▶ [Exercise]: Leaving out every picture, retype the lines below from the top through the one that contains "重要なお知らせ一覧 (96, 2203)".

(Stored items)
▬▬▬
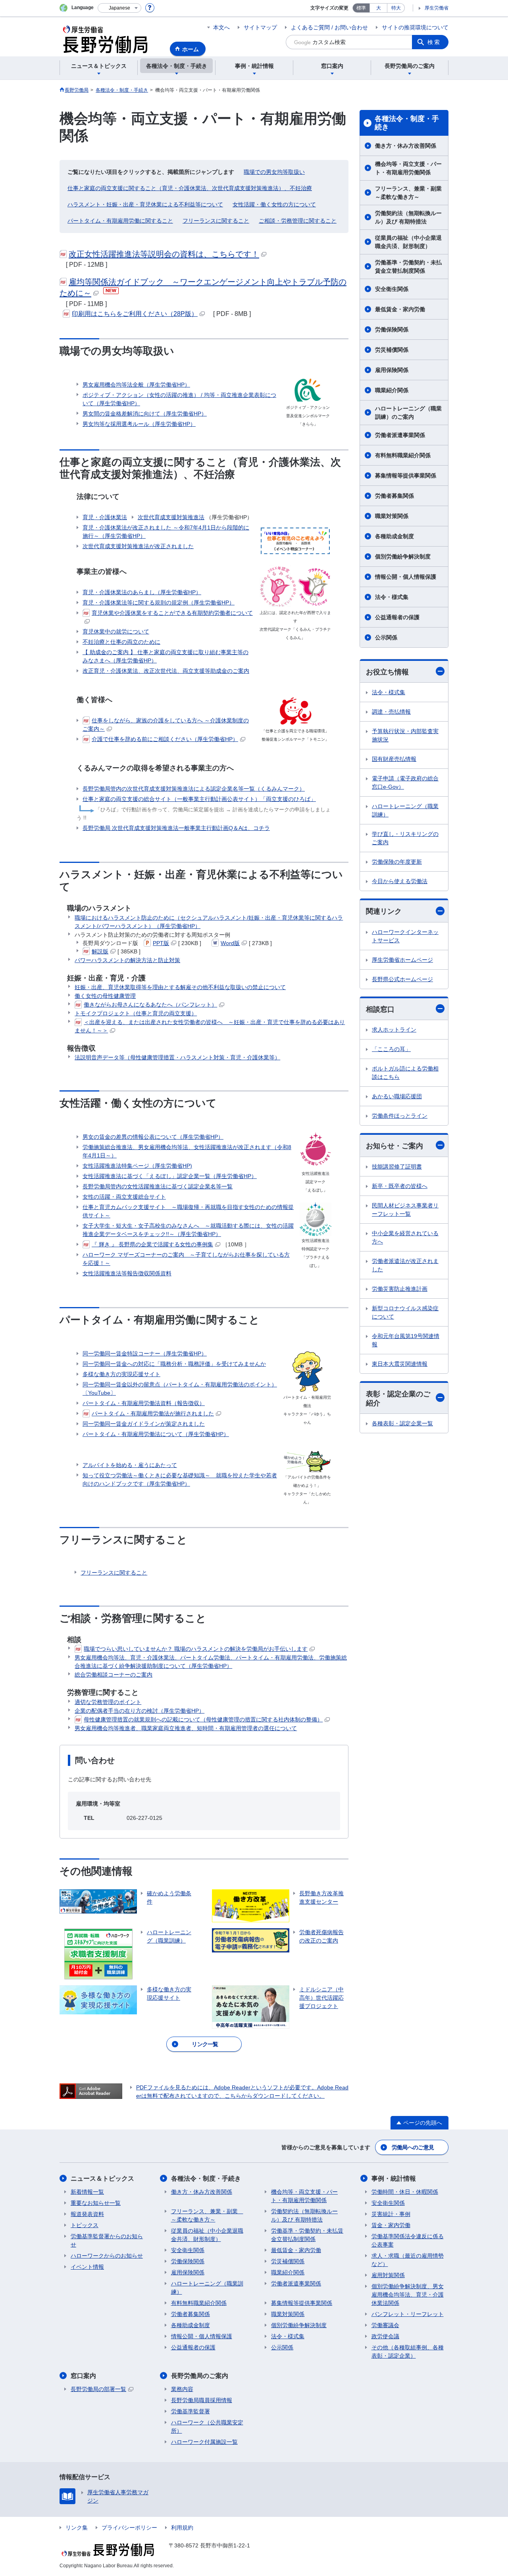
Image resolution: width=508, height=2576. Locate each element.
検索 (434, 42)
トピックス (84, 2225)
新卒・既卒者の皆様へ (399, 1186)
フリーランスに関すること (216, 221)
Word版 (230, 943)
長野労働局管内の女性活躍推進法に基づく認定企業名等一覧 (158, 1186)
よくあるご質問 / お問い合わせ (329, 27)
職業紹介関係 (391, 390)
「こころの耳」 (391, 1049)
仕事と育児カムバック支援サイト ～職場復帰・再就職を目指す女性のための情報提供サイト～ (188, 1211)
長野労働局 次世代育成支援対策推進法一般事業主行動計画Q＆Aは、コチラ (176, 828)
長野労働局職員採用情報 (201, 2400)
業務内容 (182, 2389)
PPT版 (161, 943)
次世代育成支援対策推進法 (171, 517)
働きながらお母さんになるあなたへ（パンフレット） (150, 1004)
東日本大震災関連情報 (399, 1364)
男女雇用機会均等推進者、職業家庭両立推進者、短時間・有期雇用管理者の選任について (186, 1728)
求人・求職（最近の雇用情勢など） (407, 2260)
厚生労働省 (436, 8)
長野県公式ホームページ (402, 979)
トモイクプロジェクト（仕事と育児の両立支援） (136, 1013)
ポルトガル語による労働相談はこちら (405, 1072)
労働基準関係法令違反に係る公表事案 (407, 2240)
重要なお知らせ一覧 (96, 2203)
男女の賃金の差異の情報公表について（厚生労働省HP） (153, 1137)
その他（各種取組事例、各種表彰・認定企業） (407, 2351)
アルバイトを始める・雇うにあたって (130, 1465)
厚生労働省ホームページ (402, 960)
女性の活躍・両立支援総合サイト (124, 1197)
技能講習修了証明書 (397, 1166)
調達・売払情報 (391, 711)
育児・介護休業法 (105, 517)
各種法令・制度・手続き (407, 123)
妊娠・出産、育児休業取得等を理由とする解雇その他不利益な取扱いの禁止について (180, 987)
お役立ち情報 (387, 672)
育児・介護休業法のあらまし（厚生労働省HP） (142, 592)
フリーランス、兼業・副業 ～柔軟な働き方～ (411, 192)
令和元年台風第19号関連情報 (405, 1340)
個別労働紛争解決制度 (403, 556)
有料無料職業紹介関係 (403, 455)
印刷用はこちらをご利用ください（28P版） (135, 313)
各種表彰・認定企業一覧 (402, 1423)
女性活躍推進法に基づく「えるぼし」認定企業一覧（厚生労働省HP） (170, 1176)
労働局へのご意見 (413, 2147)
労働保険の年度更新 (397, 862)
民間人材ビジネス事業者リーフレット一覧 (405, 1209)
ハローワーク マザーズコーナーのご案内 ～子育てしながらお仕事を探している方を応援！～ (186, 1258)
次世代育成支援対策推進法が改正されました (138, 546)
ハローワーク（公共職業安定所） (207, 2426)
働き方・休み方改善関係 (405, 145)
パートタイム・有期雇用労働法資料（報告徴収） (144, 1403)
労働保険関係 (391, 329)
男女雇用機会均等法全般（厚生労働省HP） (136, 384)
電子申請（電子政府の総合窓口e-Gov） (405, 782)
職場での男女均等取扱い (274, 172)
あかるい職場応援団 (397, 1096)
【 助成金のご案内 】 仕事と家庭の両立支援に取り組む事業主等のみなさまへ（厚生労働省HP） (165, 656)
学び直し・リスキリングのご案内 (405, 838)
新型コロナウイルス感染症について (405, 1312)
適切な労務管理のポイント (108, 1702)
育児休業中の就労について (116, 631)
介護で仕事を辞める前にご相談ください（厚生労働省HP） (165, 739)
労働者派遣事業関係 (400, 435)
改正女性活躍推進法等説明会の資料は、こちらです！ (164, 254)
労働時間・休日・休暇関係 (404, 2192)
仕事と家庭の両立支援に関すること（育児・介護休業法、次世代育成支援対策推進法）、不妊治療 (189, 188)
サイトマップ (260, 27)
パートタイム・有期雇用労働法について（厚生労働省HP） (156, 1434)
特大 (396, 8)
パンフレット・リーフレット (407, 2314)
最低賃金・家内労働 (400, 309)
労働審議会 (385, 2325)
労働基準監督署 (190, 2411)
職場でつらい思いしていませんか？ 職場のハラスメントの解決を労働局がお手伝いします (196, 1649)
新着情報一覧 (87, 2192)
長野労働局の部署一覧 (98, 2389)
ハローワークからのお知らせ (107, 2256)
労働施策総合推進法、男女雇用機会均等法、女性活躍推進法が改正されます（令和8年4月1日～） (187, 1151)
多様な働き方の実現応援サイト (121, 1374)
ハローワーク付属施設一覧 (204, 2442)
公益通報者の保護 (397, 617)
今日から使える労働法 (399, 881)
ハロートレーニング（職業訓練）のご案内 (408, 412)
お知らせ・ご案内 (394, 1146)
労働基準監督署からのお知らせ (107, 2240)
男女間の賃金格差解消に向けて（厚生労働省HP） (145, 413)
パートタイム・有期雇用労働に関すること (120, 221)
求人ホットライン (394, 1029)
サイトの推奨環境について (415, 27)
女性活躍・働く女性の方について (274, 204)
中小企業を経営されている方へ (405, 1237)
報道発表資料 (87, 2214)
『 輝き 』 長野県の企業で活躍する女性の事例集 (152, 1244)
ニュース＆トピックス (102, 2178)
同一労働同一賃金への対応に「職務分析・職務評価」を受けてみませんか (174, 1364)
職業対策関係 (391, 516)
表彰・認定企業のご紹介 (398, 1398)
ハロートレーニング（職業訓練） (405, 810)
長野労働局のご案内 (199, 2375)
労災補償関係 (391, 350)
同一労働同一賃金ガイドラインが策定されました (144, 1424)
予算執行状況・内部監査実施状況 (405, 735)
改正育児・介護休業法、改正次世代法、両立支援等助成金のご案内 (166, 671)
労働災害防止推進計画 (399, 1289)
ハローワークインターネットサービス (405, 936)
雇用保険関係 (391, 370)
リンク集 (76, 2527)
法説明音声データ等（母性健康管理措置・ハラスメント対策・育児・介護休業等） (177, 1057)
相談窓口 (380, 1009)
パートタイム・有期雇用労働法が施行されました (153, 1413)
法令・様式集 (391, 597)
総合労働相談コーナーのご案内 (113, 1674)
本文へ (221, 27)
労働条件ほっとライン (399, 1116)
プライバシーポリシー (129, 2527)
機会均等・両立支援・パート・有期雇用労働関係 (408, 168)
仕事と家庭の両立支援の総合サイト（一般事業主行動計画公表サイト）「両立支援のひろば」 (199, 799)
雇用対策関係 (388, 2275)
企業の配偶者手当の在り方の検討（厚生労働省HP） (139, 1711)
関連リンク (384, 911)
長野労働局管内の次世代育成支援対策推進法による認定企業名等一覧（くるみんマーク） (194, 789)
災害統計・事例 (390, 2214)
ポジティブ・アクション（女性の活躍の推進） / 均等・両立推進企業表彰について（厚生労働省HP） (179, 399)
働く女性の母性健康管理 (105, 996)
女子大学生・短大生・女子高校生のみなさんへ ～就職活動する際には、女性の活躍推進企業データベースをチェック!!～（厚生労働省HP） (188, 1230)
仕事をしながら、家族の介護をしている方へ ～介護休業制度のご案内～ (166, 724)
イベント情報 (87, 2267)
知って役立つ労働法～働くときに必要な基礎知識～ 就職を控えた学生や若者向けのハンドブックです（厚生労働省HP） (180, 1479)
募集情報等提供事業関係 (405, 475)
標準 (361, 8)
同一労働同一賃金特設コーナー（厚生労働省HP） (145, 1353)
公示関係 (386, 637)
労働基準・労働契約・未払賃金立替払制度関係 (408, 266)
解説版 (100, 951)
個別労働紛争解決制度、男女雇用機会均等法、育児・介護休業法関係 (407, 2294)
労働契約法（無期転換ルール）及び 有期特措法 (408, 217)
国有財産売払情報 (394, 759)
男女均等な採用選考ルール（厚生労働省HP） (139, 424)
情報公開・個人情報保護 (405, 577)
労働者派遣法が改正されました (405, 1265)
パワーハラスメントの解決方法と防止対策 (127, 960)
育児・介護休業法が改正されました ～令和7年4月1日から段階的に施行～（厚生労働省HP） (166, 531)
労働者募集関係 (394, 496)
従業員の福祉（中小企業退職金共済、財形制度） (408, 242)
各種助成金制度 (394, 536)
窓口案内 (83, 2375)
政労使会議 (385, 2336)
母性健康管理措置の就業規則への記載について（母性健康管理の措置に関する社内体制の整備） (203, 1719)
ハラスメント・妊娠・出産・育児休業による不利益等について (145, 204)
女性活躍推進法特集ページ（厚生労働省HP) (137, 1166)
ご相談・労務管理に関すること (298, 221)
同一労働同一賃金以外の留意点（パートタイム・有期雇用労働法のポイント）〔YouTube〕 (180, 1388)
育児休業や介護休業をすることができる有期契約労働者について (172, 613)
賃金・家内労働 (390, 2225)
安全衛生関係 (391, 289)
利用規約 (182, 2527)
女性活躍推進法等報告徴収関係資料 (127, 1273)
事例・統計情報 (393, 2178)
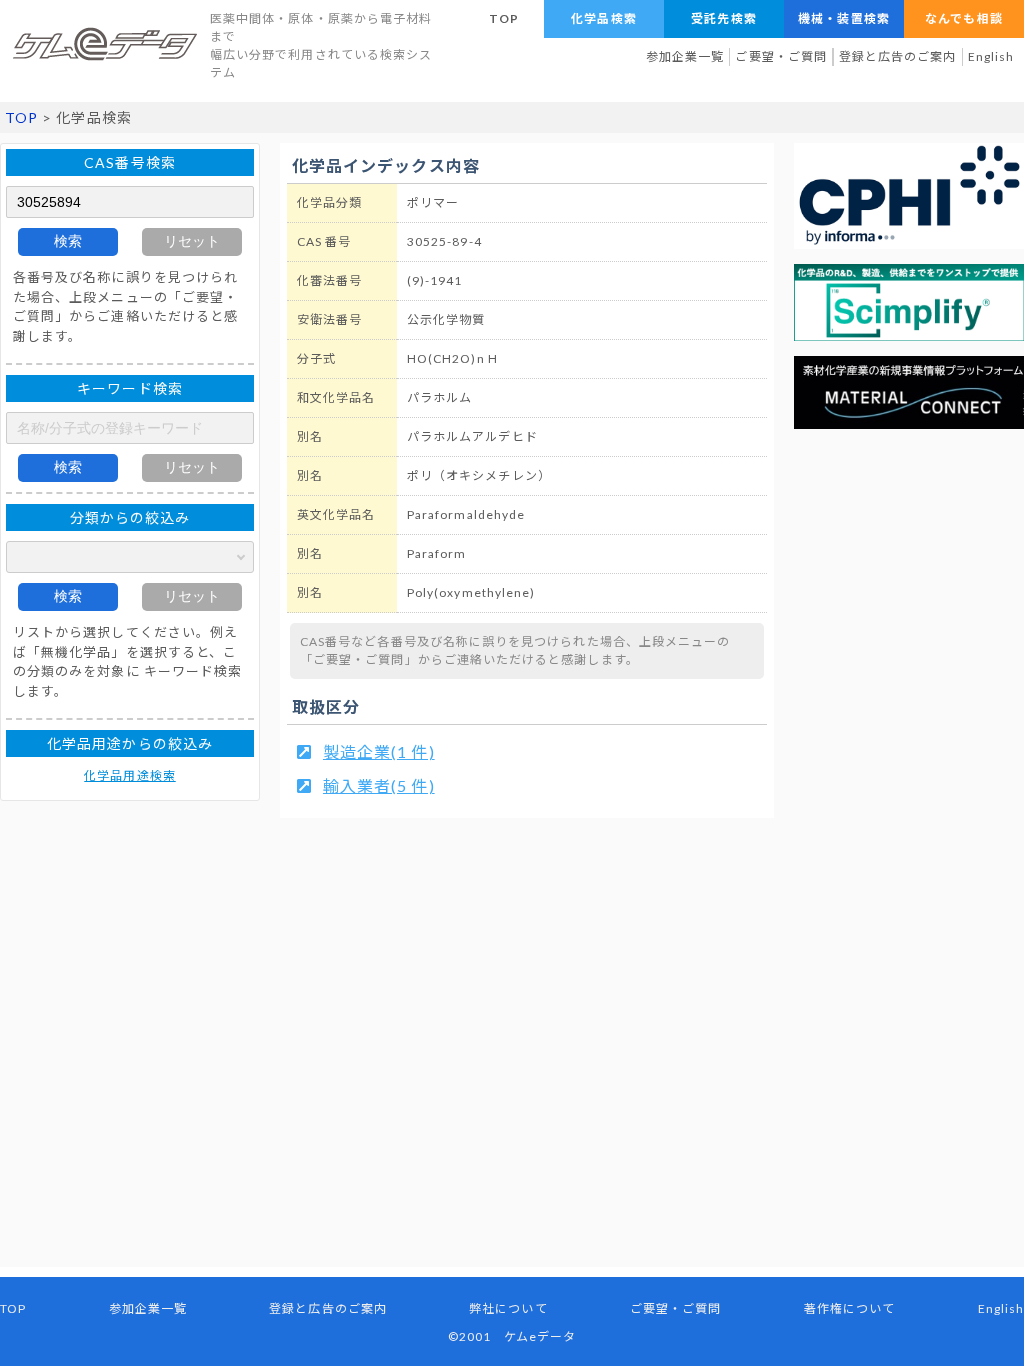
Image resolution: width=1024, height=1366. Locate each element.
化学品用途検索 (129, 775)
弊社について (508, 1308)
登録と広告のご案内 (898, 56)
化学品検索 (603, 18)
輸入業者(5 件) (379, 785)
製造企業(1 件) (379, 751)
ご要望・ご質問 (780, 56)
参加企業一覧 (685, 56)
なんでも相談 (963, 18)
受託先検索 (723, 18)
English (991, 56)
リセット (192, 241)
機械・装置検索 (843, 18)
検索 (68, 241)
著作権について (849, 1308)
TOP (504, 18)
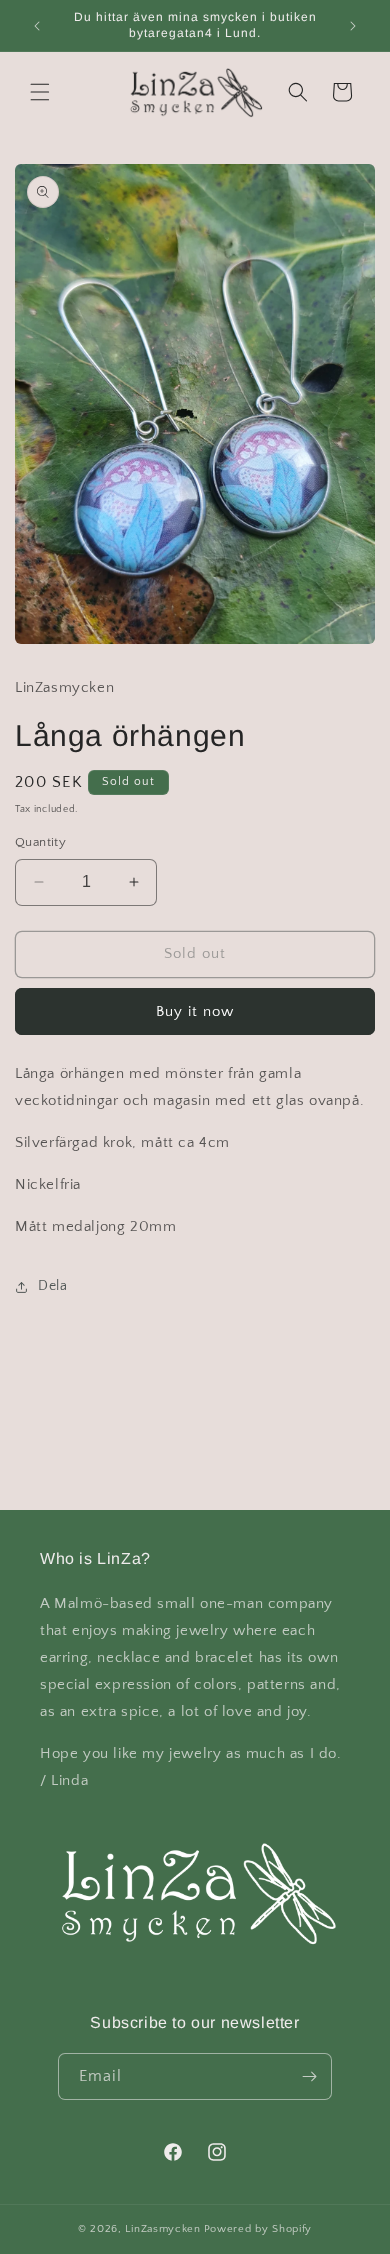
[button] (40, 92)
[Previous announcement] (37, 26)
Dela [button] (52, 1286)
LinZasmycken (162, 2229)
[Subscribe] (309, 2076)
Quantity (40, 842)
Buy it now (195, 1011)
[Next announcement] (353, 26)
▬▬▬
▶ [Task response]:
Image resolution: width=508, height=2576. Locate each element.
検索 (434, 42)
トピックス (84, 2225)
新卒・既卒者の皆様へ (399, 1186)
フリーランスに関すること (216, 221)
Word版 (230, 943)
長野労働局管内の女性活躍推進法に基づく認定企業名等一覧 (158, 1186)
よくあるご質問 / お問い合わせ (329, 27)
職業紹介関係 (391, 390)
「こころの耳」 (391, 1049)
仕事と育児カムバック支援サイト ～職場復帰・再就職を目指す女性のための情報提供サイト～ (188, 1211)
長野労働局 次世代育成支援対策推進法一般事業主行動計画Q＆Aは、コチラ (176, 828)
長野労働局職員採用情報 (201, 2400)
業務内容 (182, 2389)
PPT版 (161, 943)
次世代育成支援対策推進法 (171, 517)
働きながらお母さんになるあなたへ（パンフレット） (150, 1004)
東日本大震災関連情報 (399, 1364)
男女雇用機会均等推進者、職業家庭両立推進者、短時間・有期雇用管理者の選任について (186, 1728)
求人・求職（最近の雇用情勢など） (407, 2260)
厚生労働省 (436, 8)
長野県公式ホームページ (402, 979)
トモイクプロジェクト（仕事と育児の両立支援） (136, 1013)
ポルトガル語による労働相談はこちら (405, 1072)
労働基準関係法令違反に係る公表事案 (407, 2240)
重要なお知らせ一覧 (96, 2203)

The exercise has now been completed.